What the task asks: Please give the data again exactly, with no line dropped.
--- START ---
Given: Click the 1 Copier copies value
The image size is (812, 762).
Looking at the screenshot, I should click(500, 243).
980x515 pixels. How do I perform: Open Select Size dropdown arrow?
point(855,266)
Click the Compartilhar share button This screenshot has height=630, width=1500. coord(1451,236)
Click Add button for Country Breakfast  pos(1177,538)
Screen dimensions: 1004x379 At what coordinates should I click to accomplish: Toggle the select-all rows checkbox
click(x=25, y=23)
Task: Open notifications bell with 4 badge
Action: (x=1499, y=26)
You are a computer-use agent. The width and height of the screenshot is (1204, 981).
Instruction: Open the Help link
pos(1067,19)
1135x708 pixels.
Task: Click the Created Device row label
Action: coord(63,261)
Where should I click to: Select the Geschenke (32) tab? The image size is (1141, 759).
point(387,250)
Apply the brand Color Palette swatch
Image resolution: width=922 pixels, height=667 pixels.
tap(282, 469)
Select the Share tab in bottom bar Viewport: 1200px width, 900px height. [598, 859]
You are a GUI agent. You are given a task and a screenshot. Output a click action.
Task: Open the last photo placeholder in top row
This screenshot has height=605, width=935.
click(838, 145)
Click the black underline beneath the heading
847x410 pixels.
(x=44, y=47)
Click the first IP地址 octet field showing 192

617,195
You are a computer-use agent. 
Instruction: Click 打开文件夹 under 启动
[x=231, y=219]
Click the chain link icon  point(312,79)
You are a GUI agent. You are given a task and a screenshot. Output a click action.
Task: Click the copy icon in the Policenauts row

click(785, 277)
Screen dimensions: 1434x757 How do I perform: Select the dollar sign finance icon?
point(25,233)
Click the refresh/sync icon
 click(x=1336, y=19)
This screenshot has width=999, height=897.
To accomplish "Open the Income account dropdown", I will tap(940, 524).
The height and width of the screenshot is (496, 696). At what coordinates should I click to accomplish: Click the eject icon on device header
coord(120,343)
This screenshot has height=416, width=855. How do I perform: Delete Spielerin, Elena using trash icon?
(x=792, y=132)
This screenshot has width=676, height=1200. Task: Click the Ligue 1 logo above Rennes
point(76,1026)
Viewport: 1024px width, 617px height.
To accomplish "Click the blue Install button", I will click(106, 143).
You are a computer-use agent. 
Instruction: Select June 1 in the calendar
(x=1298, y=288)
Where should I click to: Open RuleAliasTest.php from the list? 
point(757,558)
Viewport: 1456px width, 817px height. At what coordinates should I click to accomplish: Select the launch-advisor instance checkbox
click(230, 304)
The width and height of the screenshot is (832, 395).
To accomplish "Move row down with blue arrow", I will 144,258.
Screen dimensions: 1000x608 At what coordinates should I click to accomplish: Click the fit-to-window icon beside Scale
--- END ---
Task response:
Given: Click the 1 Copier copies value
The image size is (812, 762).
Looking at the screenshot, I should click(500, 243).
980x515 pixels. How do I perform: Open Select Size dropdown arrow?
point(855,266)
Click the Compartilhar share button This screenshot has height=630, width=1500. coord(1451,236)
Click Add button for Country Breakfast  pos(1177,538)
Screen dimensions: 1004x379 At what coordinates should I click to accomplish: Toggle the select-all rows checkbox
click(x=25, y=23)
Task: Open notifications bell with 4 badge
Action: (x=1499, y=26)
You are a computer-use agent. The width and height of the screenshot is (1204, 981).
Instruction: Open the Help link
pos(1067,19)
1135x708 pixels.
Task: Click the Created Device row label
Action: coord(63,261)
Where should I click to: Select the Geschenke (32) tab? The image size is (1141, 759).
point(387,250)
Apply the brand Color Palette swatch
Image resolution: width=922 pixels, height=667 pixels.
tap(282, 469)
Select the Share tab in bottom bar Viewport: 1200px width, 900px height. [598, 859]
You are a GUI agent. You are given a task and a screenshot. Output a click action.
Task: Open the last photo placeholder in top row
This screenshot has height=605, width=935.
click(838, 145)
Click the black underline beneath the heading
847x410 pixels.
(x=44, y=47)
Click the first IP地址 octet field showing 192

617,195
You are a computer-use agent. 
Instruction: Click 打开文件夹 under 启动
[x=231, y=219]
Click the chain link icon  point(312,79)
You are a GUI agent. You are given a task and a screenshot. Output a click action.
Task: Click the copy icon in the Policenauts row

click(785, 277)
Screen dimensions: 1434x757 How do I perform: Select the dollar sign finance icon?
point(25,233)
Click the refresh/sync icon
 click(x=1336, y=19)
This screenshot has width=999, height=897.
To accomplish "Open the Income account dropdown", I will tap(940, 524).
The height and width of the screenshot is (496, 696). At what coordinates should I click to accomplish: Click the eject icon on device header
coord(120,343)
This screenshot has height=416, width=855. How do I perform: Delete Spielerin, Elena using trash icon?
(x=792, y=132)
This screenshot has width=676, height=1200. Task: Click the Ligue 1 logo above Rennes
point(76,1026)
Viewport: 1024px width, 617px height.
To accomplish "Click the blue Install button", I will click(106, 143).
You are a computer-use agent. 
Instruction: Select June 1 in the calendar
(x=1298, y=288)
Where should I click to: Open RuleAliasTest.php from the list? 
point(757,558)
Viewport: 1456px width, 817px height. At what coordinates should I click to accomplish: Select the launch-advisor instance checkbox
click(230, 304)
The width and height of the screenshot is (832, 395).
To accomplish "Move row down with blue arrow", I will 144,258.
Screen dimensions: 1000x608 At what coordinates should I click to accomplish: Click the fit-to-window icon beside Scale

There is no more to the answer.